When finally, I decided for my creative writing class I would write a story set in Atlantis, I found myself discussing with my teacher how I felt an affinity for it, how I felt like I never really belonged in this world, and so on. I had memorized the logical argument against God’s existence, which came in the form of three propositions:

1. God is omnipotent.

2. God is All-Loving.

3. Evil exists.

The problem was that all three of these things supposedly were true, and yet, if God was omnipotent and loved us, then he wouldn’t allow evil to harm us. Or perhaps God did love us, but couldn’t stop evil. I’d looked at the problem with the first two suppositions, but I didn’t bother to examine the third, taking for granted that it was true; neither did I think of other factors in this equation.

My teacher, who I had explained this to, asked me to imagine a little scene. “Say you’re babysitting some kids. They’re playing with the little army men. Legs are twisted, a guy’s melting from the little flamethrower, little plastic guys are buried in the sandbox. Do you stop them?” I think I got it immediately. Of course not. And then it clicked. We can’t be harmed. Energy can neither be created nor destroyed.

From there on, I felt switched on. Accelerated. I devoured books left and right and realized I hadn’t been mad at God as much as I was mad at the church for presenting divinity in such a petty small way. The vastness and glory of God overwhelmed any thought of vengeance. Reincarnation was a method in which a soul, having lost its innocence by seeing good and evil, could once again become perfect enough to reach the state of “heaven” or God-awareness. Reincarnation explained why wonderful things happened to people who were generally horrible to one another, and horrible things happened to people who had done no ill. Everything was balanced, and eventually I realized that if I saw Divinity as being perfect, then I could not see imperfections in the world. Good and evil, right and wrong became subjective, redefined as that which unites and that which separates. Heaven was a state of awareness of God and Hell was a state of awareness of isolation.
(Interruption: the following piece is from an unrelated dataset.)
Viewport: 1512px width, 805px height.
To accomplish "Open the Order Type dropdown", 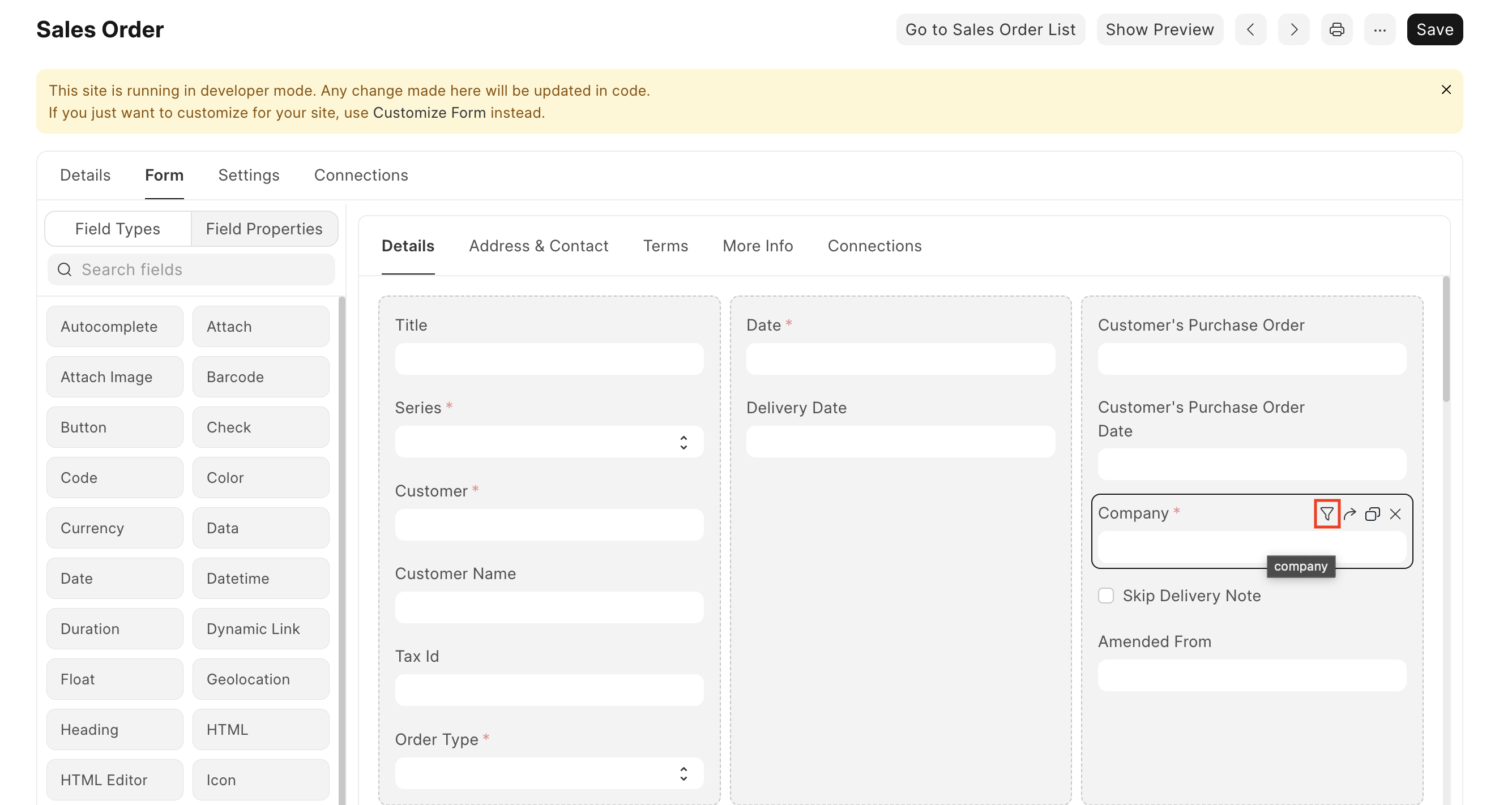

Even with the belief in reincarnation, however came doubts. I had no evidence of my own to back me up. I had no specific memories of dates, names, places, etc—but there were others who did. Reincarnation made much more sense to me than “one life, then judgment.” That was not a divine idea at all. There was no love in that concept, and if a God could be less loving than a mere human, it was not a God I wanted any part of.

I’ve been running around this world for the last ten years taking many things for granted in my thought processes, one being that the greatest reality is an ultimate infinity. If you believe in cause and effect, you can trace a cause back and back and back and back until eventually you have to arrive at a First Cause, and that cause must be Uncaused—existing outside of causality (that I recognized in astronomy class. I also thought that black holes are the mouths of God, taking us back into itself like a guppy carrying its babies in its mouth.

Another given is that everything is perfect because it is complete, lacking nothing. Our ideas of perfection in our limited perspective tend to include only that which is good, failing to recognize the value of that which is not preferable, although it too is necessary for infinite possibilities to exist, and is therefore useful and helpful to us in our own development.

Yet another given is that there is only one of us, that we may appear plural, but we have arisen from an underlying unity like fingers from a hand.